# Prolog: Problem mit Listen



## Pazuzu12 (13. November 2010)

Hallo,

als Vorwarnung: bin noch noch ziemlicher Anfänger in Prolog -- wahrscheinlich ist die Lösung zu meinem Problem ziemlich trivial und mit wenigen Zeilen zu machen.... aber ich habe da gerade irgendwie ein ziemliches Brett vor dem Kopf.

Problem: ich habe eine "verschachtelte" Liste von Listen (dh die "inneren" Listen enthalten wiederum Listen als Elemente), also Bsp:


```
Liste1= [ [[1,2],[3]], [[4,5,6],[7,8]] ]
```

und möchte quasi die "inneren" Listen auflösen, so dass eine "einfache" Liste von Listen bleibt, sprich:


```
Liste2= [ [1,2], [3], [4,5,6], [7,8] ]
```

Frage: wie kann ich das am besten lösen?


Randnotiz:
"flatten" kenne ich bereits, löst aber nicht exakt mein Problem.

flatten(Liste1,L) liefert
L=[1,2,3,4,5,6,7,8]

ich möchte aber nur die äusseren Klammern um die inneren Sublisten auflösen, deren innere Listen aber erhalten, also: [[[1,2],[3]] ....] -> [[1,2],[3] ....]

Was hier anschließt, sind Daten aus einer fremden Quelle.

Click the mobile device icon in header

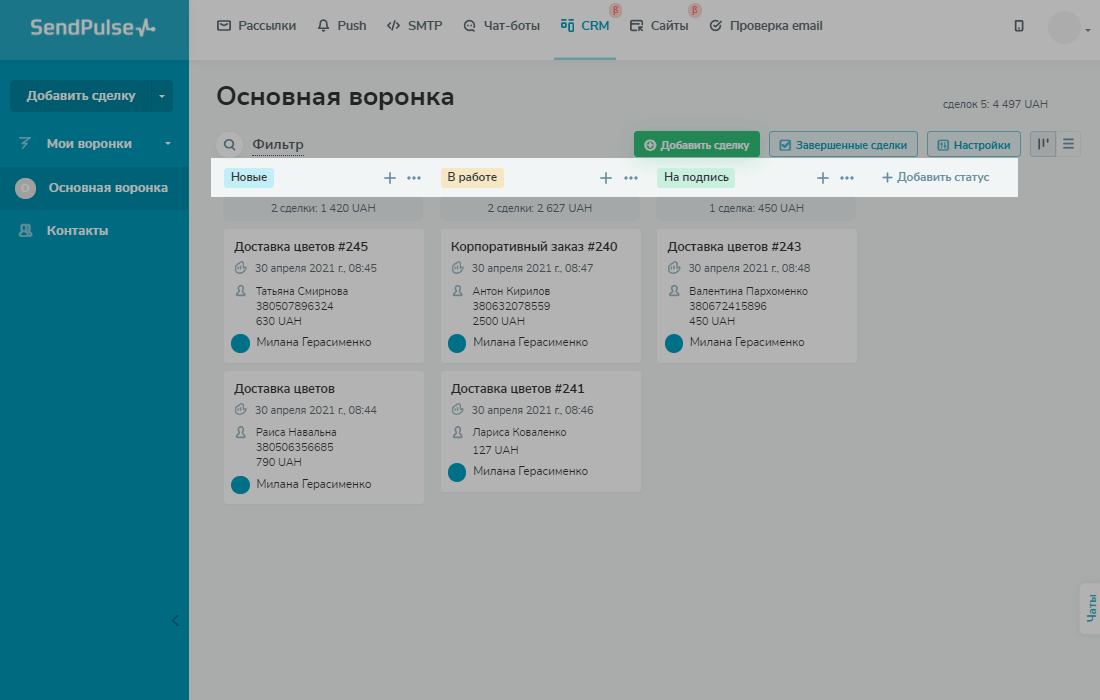point(1019,26)
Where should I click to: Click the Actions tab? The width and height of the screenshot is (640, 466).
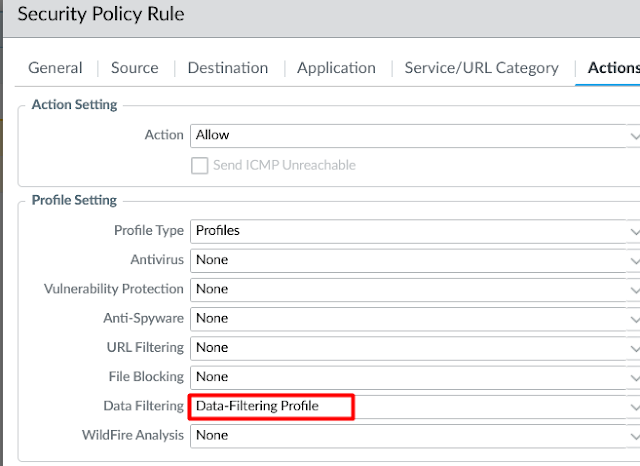coord(612,68)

konnte noch kein passende Funktion finden, muss es also vermutlich selbst schreiben.


Danke,
Paz


----------



## deepthroat (15. November 2010)

Hi.

Du willst also flatten für alle Elemente einer Liste aufrufen? Fällt dir da nicht ein Prädikat ein?

Gruß


----------